Strengths: - The paper is highly relevant to the ML and optimization communities - The authors provide a very thorough background on each topic and provide theoretical justification for the link between network pruning and the necessity of having inverse Hessian approximations (due to the Taylor expansion). I also appreciated their detail in their derivations in the appendix - The proposed algorithm builds upon prior work and is theoretically grounded - The authors provide extensive evaluations on pertinent data sets and networks for both one-shot and gradual pruning and show that their algorithm consistently achieves state-of-the-art results. The authors also show (in the Appendix) that they outperform the related work that also used WoodBury (Optimal Brain Surgeon (OBS) [10]), and this supports the validity of the author’s extensions of previous work -The authors also derive and propose a pruning variant that incorporates both first and second order terms for better pruning performance, and they provide extensive empirical evaluations showing its efficacy in practice (S9 - WoodTaylor in the appendix).

Weaknesses: Theory and hyper-parameters: I would have appreciated some high-level theoretical guidelines (not necessarily full proofs) on the quality of the approximations used at each step of the way. For example, how well can we expect the Fisher information matrix to approximate the Hessian in practice? Are there any real-world data sets where it wouldn’t be well-approximated? I think that these bounds could also shed light on the scale of the hyper-parameters used. For example, for the Block-wise Approximation, is there any way of setting the block size parameter c in advance?

Correctness: Yes, see above.

Clarity: The paper is very well-written and organized. The appendix is also very well organized and insightful, especially regarding the theoretical derivations of the pruning algorithm(s).

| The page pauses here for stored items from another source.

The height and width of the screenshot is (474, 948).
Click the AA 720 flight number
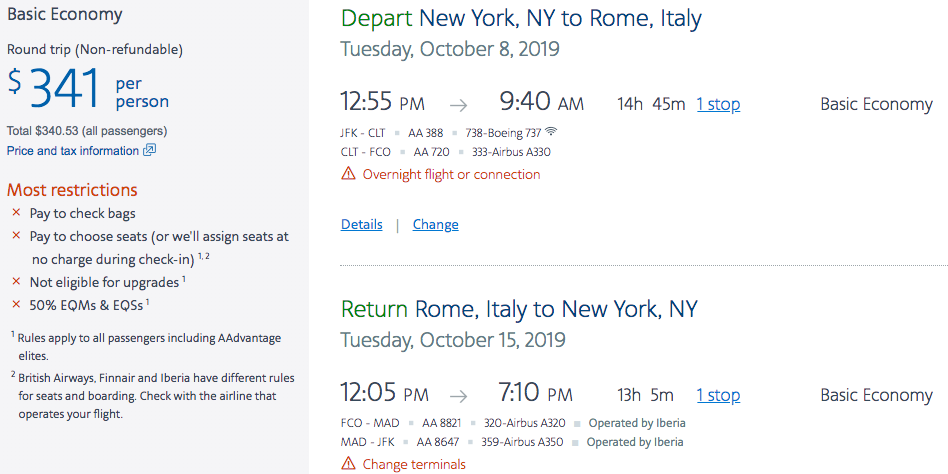point(432,152)
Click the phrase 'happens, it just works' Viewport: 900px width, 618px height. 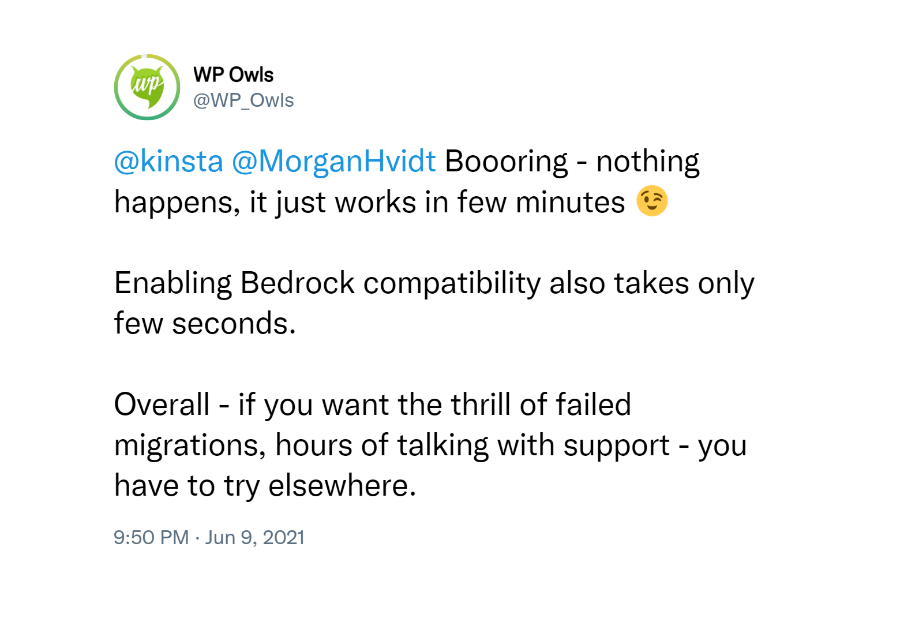coord(265,203)
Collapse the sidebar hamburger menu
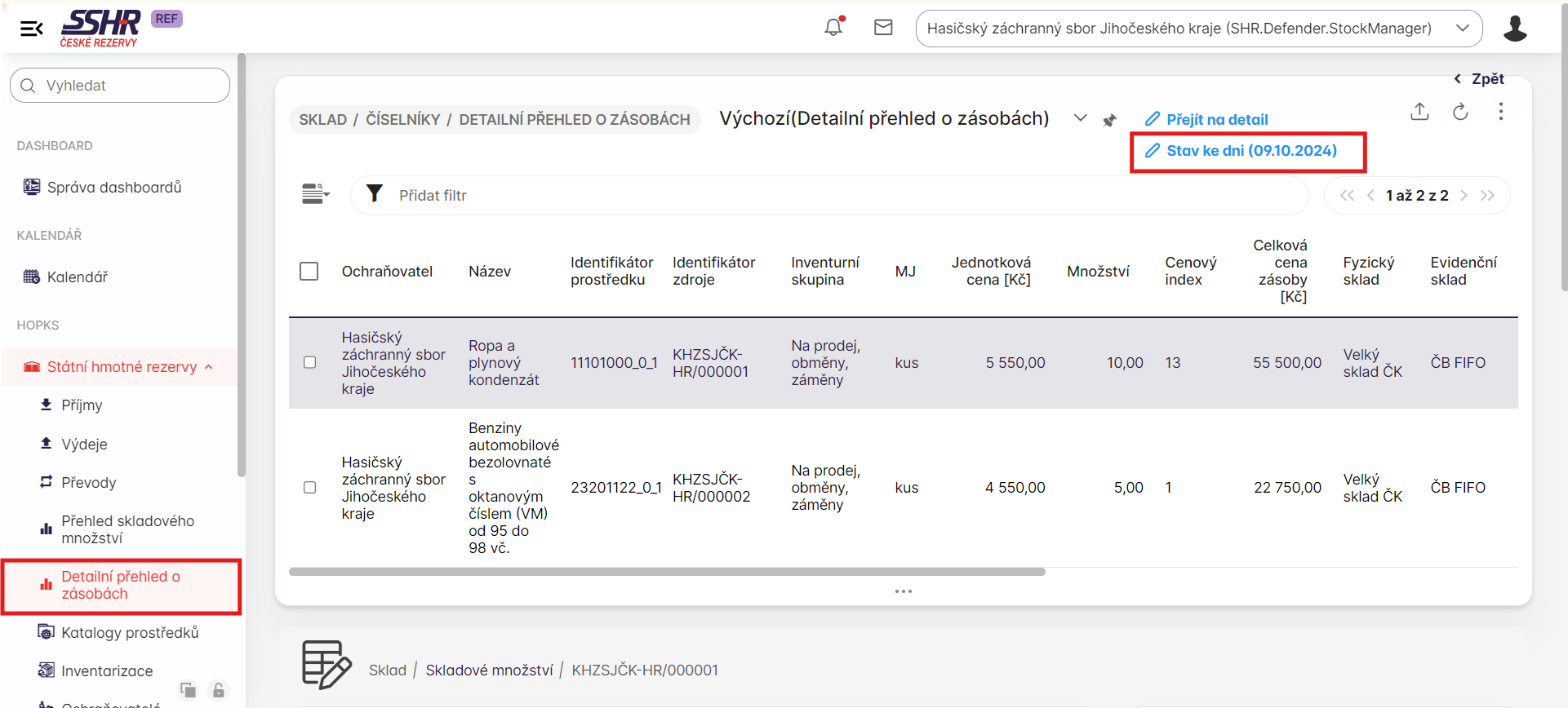 click(31, 29)
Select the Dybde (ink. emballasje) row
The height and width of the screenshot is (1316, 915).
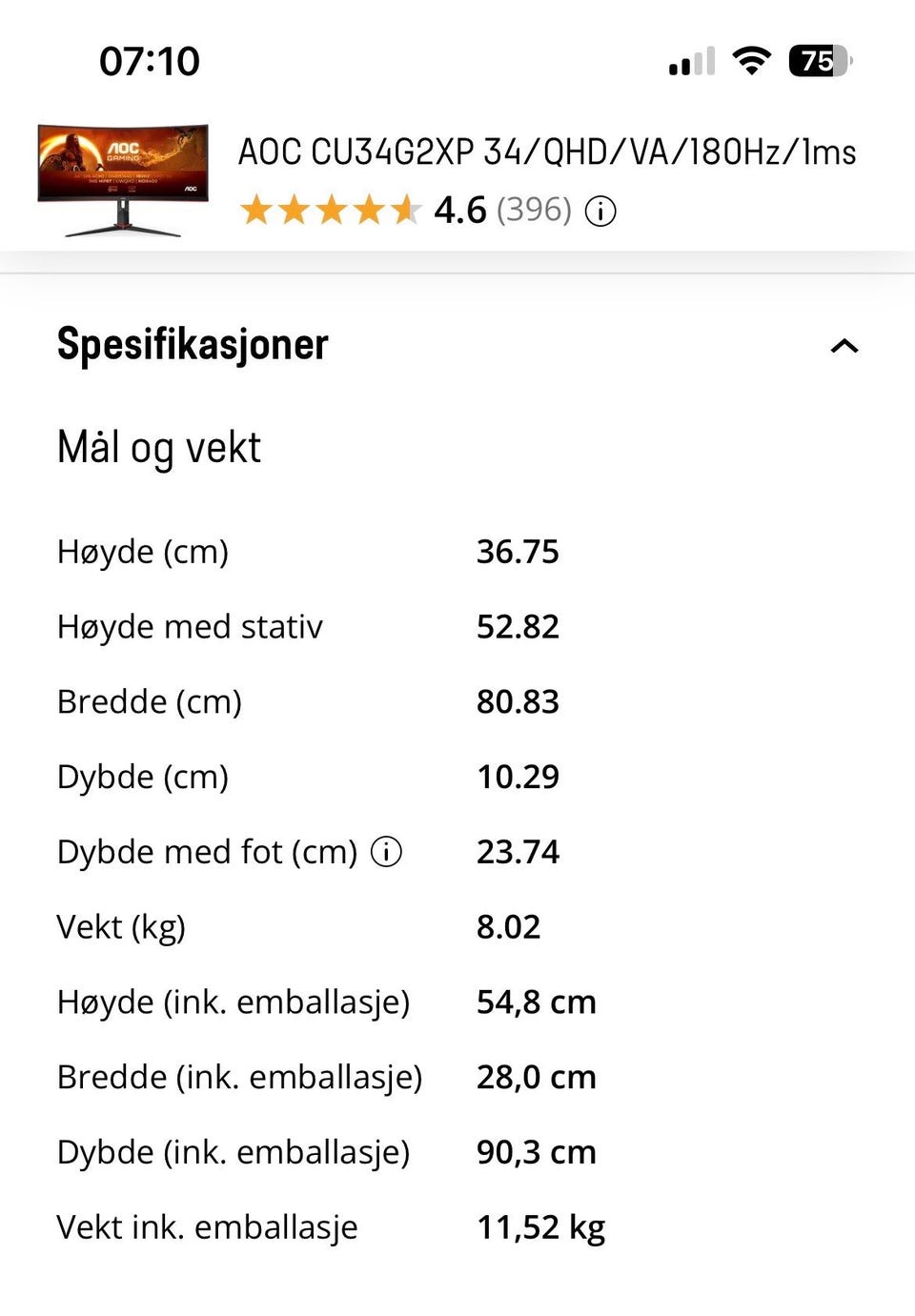click(x=458, y=1152)
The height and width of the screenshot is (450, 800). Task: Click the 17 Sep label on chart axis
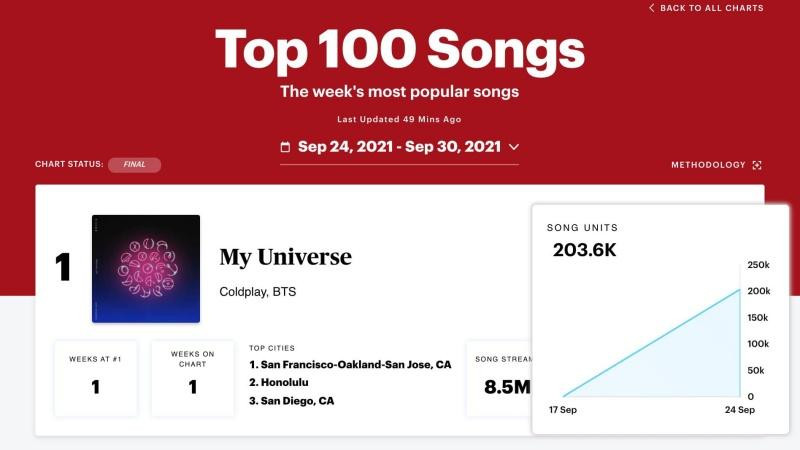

Relation to Prior Work: For the most part yes, however, regarding their work, the authors state that “We emphasize that a similar approach was suggested in the early work of [10] (OBS)... Our contribution is in extending this idea..” It would be great if the authors could highlight what their specific extensions are and how they improve upon prior work. As noted above in the strengths, the authors do provide empirical evidence that their work is superior to OBS in pruning (i, however, I think it would be clarifying to outline the similarities and differences and justify their claim that these extensions enable better performance relative to OBS.

Reproducibility: Yes

Additional Feedback: Update: In light of the concerns raised by the other reviewers over comparisons to K-FAC and novelty relative to prior work, I have changed my score to a 7. I still think the paper is a clear and thorough exposition that builds on prior work to combine existing techinques in a novel way to achieve SOTA pruning results -- I believe this will be appreciated by the pruning community.